PASSAGE START

Commanders and leaders
- Sir William Howe John Montresor Lord Richard Howe: Samuel Smith Simeon Thayer John Hazelwood

Strength
- 2,000 troops, naval squadron: 450 & reinforcements river flotilla

Casualties and losses
- 58 captured, over 62 killed HMS Augusta (64) scuttled HMS Merlin (18) sunk: 250 killed and wounded entire river flotilla scuttled

= Siege of Fort Mifflin =

1777 battle of the American Revolutionary War

The siege of Fort Mifflin or the siege of Mud Island Fort, which took place from September 26 to November 16, 1777, saw British land batteries commanded by Captain John Montresor and a British naval squadron under Vice Admiral Lord Richard Howe attempt to capture an American fort in the Delaware River that was commanded by Lieutenant Colonel Samuel Smith. The operation finally succeeded after Smith was wounded. His successor, Major Simeon Thayer, subsequently evacuated the fort on the night of November 15, enabling British troops to occupy the place the following morning.

After General Sir William Howe's British-Hessian army occupied Philadelphia, Pennsylvania on September 26, 1777, it became necessary to supply his troops. Fort Mifflin on Mud Island in the middle of the Delaware and Fort Mercer at Red Bank, New Jersey, together with river obstructions and a small flotilla under Commodore John Hazelwood prevented the Royal Navy from shipping provisions into the city. With Philadelphia effectively blockaded by the Americans, the Howe brothers were forced to lay siege to Fort Mifflin in order to clear the river.

PASSAGE END
DATA EXCERPTS START

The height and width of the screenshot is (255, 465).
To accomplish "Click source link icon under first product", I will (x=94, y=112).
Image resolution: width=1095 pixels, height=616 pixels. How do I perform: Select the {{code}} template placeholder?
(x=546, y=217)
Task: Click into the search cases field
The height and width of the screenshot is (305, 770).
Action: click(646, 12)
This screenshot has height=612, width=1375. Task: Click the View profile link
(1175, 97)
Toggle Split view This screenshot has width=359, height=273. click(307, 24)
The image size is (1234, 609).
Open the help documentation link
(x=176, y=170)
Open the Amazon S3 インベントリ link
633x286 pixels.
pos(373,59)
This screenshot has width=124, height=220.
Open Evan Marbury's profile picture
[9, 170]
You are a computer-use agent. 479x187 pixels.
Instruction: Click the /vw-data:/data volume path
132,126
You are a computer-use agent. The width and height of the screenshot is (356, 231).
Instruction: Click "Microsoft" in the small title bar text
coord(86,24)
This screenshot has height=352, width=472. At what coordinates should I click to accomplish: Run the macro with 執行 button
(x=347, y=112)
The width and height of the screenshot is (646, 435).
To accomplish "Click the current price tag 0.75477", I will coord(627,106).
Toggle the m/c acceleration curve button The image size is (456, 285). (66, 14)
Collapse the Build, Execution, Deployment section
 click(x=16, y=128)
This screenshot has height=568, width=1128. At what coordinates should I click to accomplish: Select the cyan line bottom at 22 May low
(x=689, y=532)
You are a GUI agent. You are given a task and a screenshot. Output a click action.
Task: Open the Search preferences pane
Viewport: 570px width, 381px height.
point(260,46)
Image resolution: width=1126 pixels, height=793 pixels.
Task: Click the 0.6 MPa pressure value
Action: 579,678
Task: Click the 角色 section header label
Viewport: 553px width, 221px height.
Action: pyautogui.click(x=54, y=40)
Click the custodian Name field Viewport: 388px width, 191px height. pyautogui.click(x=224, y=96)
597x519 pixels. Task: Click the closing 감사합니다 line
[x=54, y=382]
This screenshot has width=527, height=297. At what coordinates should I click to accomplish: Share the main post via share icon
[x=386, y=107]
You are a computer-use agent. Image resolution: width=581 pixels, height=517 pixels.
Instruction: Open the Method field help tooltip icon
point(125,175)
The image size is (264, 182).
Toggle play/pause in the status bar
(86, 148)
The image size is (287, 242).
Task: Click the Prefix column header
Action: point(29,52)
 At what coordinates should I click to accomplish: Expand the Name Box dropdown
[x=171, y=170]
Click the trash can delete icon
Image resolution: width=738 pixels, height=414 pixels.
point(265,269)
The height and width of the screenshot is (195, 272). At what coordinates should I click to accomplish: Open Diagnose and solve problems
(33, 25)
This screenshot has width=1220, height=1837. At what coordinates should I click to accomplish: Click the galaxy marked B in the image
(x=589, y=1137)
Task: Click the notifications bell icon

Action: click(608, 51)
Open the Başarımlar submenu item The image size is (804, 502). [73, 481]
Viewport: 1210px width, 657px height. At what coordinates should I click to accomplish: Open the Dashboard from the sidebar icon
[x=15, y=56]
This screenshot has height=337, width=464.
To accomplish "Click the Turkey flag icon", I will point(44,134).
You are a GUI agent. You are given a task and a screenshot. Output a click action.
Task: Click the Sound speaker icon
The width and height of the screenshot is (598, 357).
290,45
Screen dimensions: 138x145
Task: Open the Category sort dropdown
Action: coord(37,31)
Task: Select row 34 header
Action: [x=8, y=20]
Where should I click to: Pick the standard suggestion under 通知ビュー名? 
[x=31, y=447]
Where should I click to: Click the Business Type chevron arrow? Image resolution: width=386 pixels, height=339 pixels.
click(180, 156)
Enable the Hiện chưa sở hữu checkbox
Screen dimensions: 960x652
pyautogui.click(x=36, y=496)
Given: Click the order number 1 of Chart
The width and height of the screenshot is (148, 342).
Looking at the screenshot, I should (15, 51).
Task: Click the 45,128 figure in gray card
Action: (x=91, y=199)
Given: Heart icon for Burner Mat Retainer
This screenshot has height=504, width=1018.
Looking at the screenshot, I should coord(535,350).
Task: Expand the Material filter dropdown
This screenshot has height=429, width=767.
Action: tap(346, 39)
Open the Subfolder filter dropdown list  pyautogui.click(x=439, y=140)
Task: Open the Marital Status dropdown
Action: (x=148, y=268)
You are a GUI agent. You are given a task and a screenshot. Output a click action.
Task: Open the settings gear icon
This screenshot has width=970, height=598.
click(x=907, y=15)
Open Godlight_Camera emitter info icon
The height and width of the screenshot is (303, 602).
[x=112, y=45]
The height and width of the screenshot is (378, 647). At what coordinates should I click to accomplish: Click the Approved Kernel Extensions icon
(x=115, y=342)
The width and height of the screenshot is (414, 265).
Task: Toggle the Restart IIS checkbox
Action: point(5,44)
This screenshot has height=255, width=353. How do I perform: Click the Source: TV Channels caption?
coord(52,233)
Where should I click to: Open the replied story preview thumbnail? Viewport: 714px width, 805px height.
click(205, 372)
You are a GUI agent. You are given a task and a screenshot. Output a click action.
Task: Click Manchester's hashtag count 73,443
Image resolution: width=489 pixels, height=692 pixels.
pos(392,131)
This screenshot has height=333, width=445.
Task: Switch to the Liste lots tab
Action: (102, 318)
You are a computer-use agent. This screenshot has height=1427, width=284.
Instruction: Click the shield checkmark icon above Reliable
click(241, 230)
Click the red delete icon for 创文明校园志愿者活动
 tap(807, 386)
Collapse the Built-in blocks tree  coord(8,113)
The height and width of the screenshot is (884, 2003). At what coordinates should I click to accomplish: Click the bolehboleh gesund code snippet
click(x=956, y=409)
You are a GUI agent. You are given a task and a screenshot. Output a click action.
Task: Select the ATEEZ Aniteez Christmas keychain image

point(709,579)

DATA EXCERPTS END

* **WHAT YOU NEED TO DO**:
List every name given under "Commanders and leaders" at the top of the passage about the siege of Fort Mifflin. The dataset records have no connection to the passage about the siege of Fort Mifflin.

* **WRITTEN RESPONSE**:
Sir William Howe, John Montresor, Lord Richard Howe, Samuel Smith, Simeon Thayer, John Hazelwood